EXERCISE PROMPT: When a picture appears among the records, leave it out, and copy all else exactly.
--- DATASET CONTENT ---
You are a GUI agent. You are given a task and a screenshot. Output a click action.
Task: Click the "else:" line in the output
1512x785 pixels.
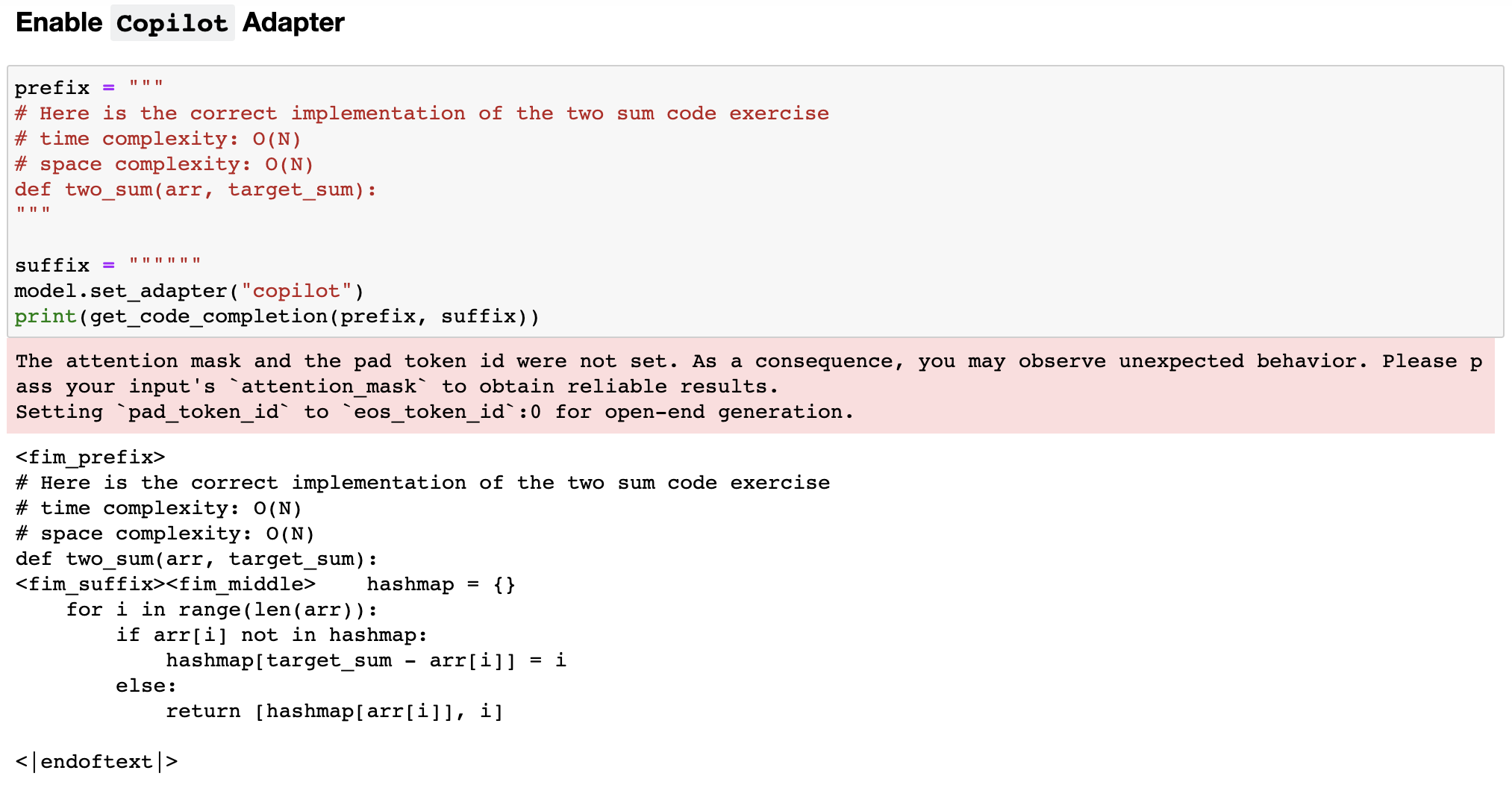click(x=146, y=686)
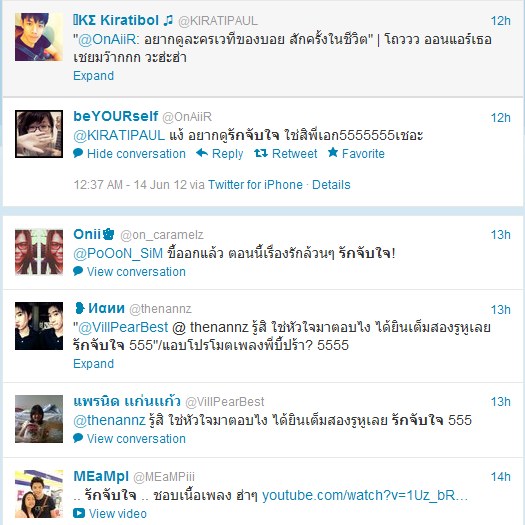The height and width of the screenshot is (525, 525).
Task: Click the @on_caramelz username
Action: point(162,235)
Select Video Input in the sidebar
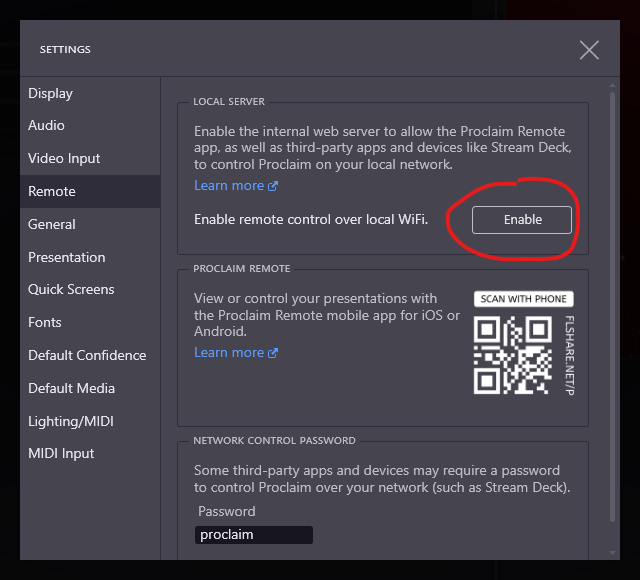Viewport: 640px width, 580px height. (x=64, y=158)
---
OUTPUT BELOW:
You are a GUI agent. You are given a task and a screenshot. Output a click action.
Task: Click the "else:" line in the output
1512x785 pixels.
click(x=146, y=686)
The height and width of the screenshot is (525, 525).
Task: Click the @on_caramelz username
Action: point(162,235)
Select Video Input in the sidebar
Viewport: 640px width, 580px height. (x=64, y=158)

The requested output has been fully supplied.